Document text ▸
——
Studio album by Bloodhound Gang
- Released: December 18, 2015
- Recorded: 2006–2015
- Length: 38:31
- Label: Jimmy Franks
- Producer: Jimmy Pop

Bloodhound Gang chronology
| Show Us Your Hits (2010) | Hard-Off (2015) |  |

Singles from Hard-Off
- "Chew Toy" Released: August 8, 2014; "American Bitches" Released: December 29, 2014; "Dimes" Released: February 24, 2015; "Clean Up in Aisle Sexy" Released: May 12, 2015; "Uncool as Me" Released: September 4, 2015;

= Hard-Off =

Hard-Off is the fifth studio album by American alternative rock band Bloodhound Gang, released on December 18, 2015. It marks the band's first full-length studio release since 2005's Hefty Fine. It is also the group's only full-length studio album featuring ex-A members Daniel P. Carter and Adam Perry, although Carter and Perry had performed on various non-album tracks. Between August 8, 2014, and September 3, 2015, five singles were released to promote the album: "Chew Toy", "American Bitches", "Dimes", "Clean Up in Aisle Sexy", and "Uncool as Me".
——
Data block ▸

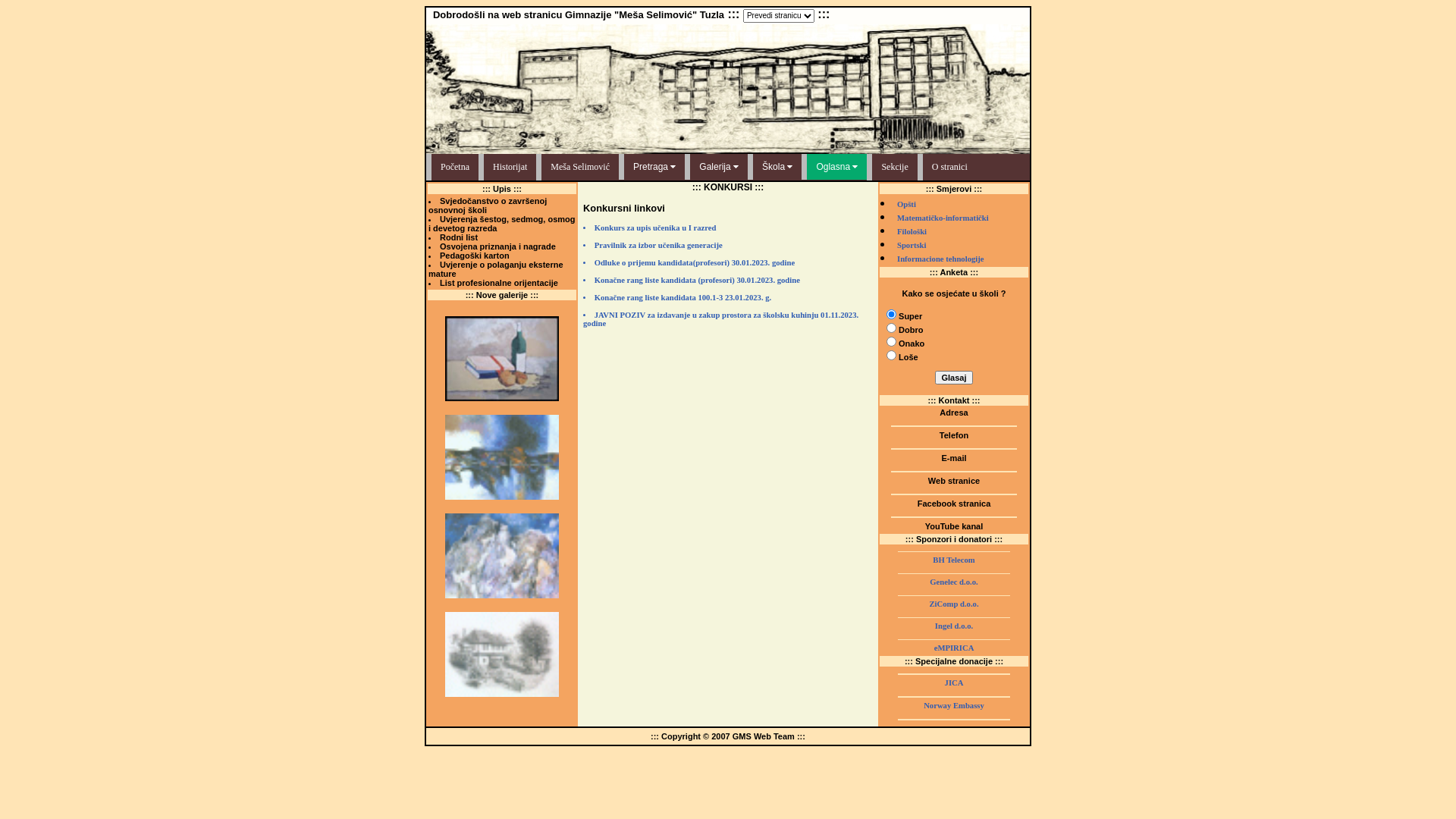  Describe the element at coordinates (952, 376) in the screenshot. I see `'Glasaj'` at that location.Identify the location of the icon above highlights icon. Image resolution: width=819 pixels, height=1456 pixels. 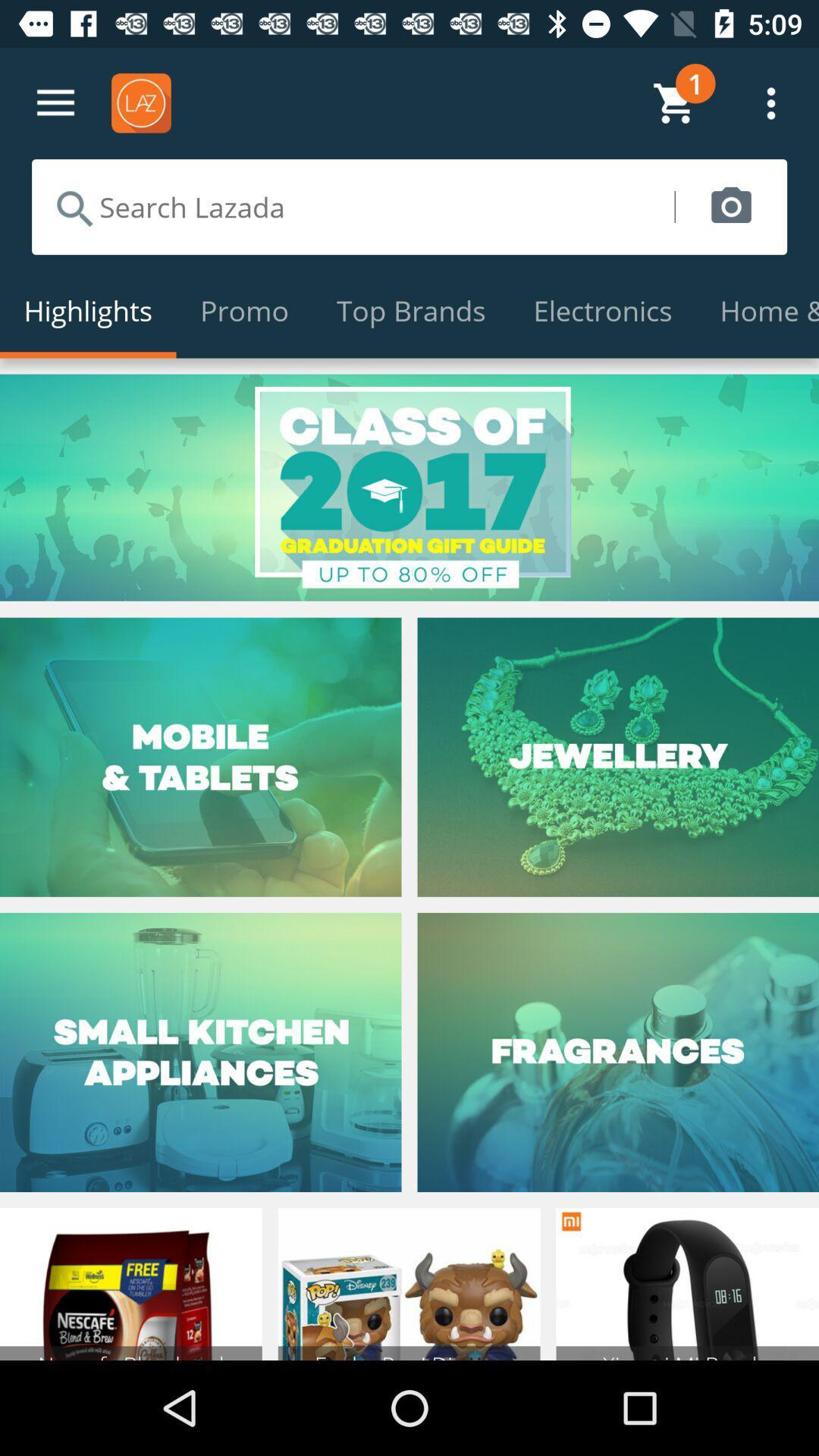
(353, 206).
——
Problem set ▸
A. Answer these from the Hard-Off article, one line each:
(i) Which label put out the album?
(ii) In the band's chronology, which release comes right before Hard-Off?
(iii) What was the band's last full-length studio release before Hard-Off, and in what year did it come out?
B. Why did the band release five singles ahead of the album, according to the Hard-Off article?

Answers for the exercise ▸
A.
(i) Jimmy Franks
(ii) Show Us Your Hits (2010)
(iii) Hefty Fine, 2005

B. The five singles were released to promote the album. They were "Chew Toy," "American Bitches," "Dimes," "Clean Up in Aisle Sexy," and "Uncool as Me."